Mr Ewing raised a Court of Session action against Times Newspapers seeking damages, declarator and interdict in respect of their publication, in the Scottish edition of the Sunday Times and online, of an article entitled “Heritage fakers hold builders to ransom”, in which he was described as a “professional nimby”.  He claimed on the basis of defamation, contravention of the provisions of the Data Protection Act 1998, breach of confidence and privacy, and harassment in breach of the Protection from Harassment Act 1997.  Lord Brodie notes that “The pursuer's Summons contained eleven conclusions, fourteen articles of condescendence, nine pleas-in-law related to jurisdiction and a further twenty four pleas-in-law related to other matters. Following adjustment, there are now seventy articles of condescendence and thirty nine pleas-in-law” (para 12).  Although counsel for the defenders challenges the relevancy of several of Mr Ewing’s claims, there is no suggestion that Scots law does not recognise breach of privacy as a wrong.  But Lord Brodie concludes that so far as concerns the privacy claim the pursuer’s action was unlikely to succeed because in the circumstances averred he could have had no reasonable expectation of privacy (para 28).  In other words, it fails on substantive grounds rather than because the right to privacy is unknown to Scots law.  In the end, the action is allowed to go forward only on the defamation issue. 

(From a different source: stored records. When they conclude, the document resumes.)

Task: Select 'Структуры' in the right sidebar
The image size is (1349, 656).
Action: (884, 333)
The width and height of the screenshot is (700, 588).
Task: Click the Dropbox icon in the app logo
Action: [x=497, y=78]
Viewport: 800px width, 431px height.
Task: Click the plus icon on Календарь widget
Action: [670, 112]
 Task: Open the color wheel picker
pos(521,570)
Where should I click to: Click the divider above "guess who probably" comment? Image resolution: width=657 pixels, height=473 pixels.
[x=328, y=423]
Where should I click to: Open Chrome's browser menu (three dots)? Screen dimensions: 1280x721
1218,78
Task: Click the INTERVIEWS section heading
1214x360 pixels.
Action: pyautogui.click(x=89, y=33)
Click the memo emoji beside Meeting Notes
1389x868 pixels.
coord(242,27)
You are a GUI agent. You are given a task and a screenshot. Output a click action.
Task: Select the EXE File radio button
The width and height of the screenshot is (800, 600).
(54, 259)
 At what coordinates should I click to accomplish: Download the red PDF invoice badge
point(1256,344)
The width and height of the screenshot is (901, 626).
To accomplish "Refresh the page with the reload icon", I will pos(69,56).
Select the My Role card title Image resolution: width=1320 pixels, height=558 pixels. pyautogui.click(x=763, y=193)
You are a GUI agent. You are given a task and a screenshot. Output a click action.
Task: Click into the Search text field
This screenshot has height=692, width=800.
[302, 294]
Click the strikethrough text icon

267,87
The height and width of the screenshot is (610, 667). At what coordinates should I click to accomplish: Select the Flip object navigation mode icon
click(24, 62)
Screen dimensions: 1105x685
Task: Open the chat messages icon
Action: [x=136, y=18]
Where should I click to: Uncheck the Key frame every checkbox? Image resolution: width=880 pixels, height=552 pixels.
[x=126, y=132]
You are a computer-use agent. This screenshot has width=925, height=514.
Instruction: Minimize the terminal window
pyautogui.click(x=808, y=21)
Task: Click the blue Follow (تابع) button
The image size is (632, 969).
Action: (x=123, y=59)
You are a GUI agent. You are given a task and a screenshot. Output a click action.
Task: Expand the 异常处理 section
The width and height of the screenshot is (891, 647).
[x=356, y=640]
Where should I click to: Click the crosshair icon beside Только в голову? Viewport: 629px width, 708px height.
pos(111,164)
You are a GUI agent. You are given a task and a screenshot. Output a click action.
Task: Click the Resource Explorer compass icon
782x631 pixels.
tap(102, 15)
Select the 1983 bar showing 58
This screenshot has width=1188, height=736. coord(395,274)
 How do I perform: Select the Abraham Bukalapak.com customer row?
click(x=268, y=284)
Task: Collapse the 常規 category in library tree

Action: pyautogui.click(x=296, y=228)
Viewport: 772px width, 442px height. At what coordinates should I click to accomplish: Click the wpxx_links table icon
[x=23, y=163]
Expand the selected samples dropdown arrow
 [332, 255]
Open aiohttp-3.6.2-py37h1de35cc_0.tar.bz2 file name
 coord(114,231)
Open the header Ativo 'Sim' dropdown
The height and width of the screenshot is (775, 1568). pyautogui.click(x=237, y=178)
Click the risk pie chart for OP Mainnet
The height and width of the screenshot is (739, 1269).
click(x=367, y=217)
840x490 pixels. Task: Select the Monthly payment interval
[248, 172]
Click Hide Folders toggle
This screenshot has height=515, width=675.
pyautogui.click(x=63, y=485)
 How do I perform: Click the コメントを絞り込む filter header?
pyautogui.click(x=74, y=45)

The main point of the decision, however, is whether Mr Ewing should be required to provide caution before being allowed to proceed in this way.  This was because he is a serial litigant in England, who had been held to be a vexatious litigant in that jurisdiction, and because he had made essentially the same claims about the article in question in an English action, Ewing v News International Ltd and Others [2008] EWCH 1390, which had been struck out by Coulson J on the basis that there was no real prospect of success and the action was an abuse of the process of the court.  There were also concerns about the pursuer’s impecuniosity.  Lord Brodie granted an order that the pursuer provide caution of £50,000, holding that this was an exceptional case such that the order did not constitute a denial of the Article 6 ECHR right to access to a court.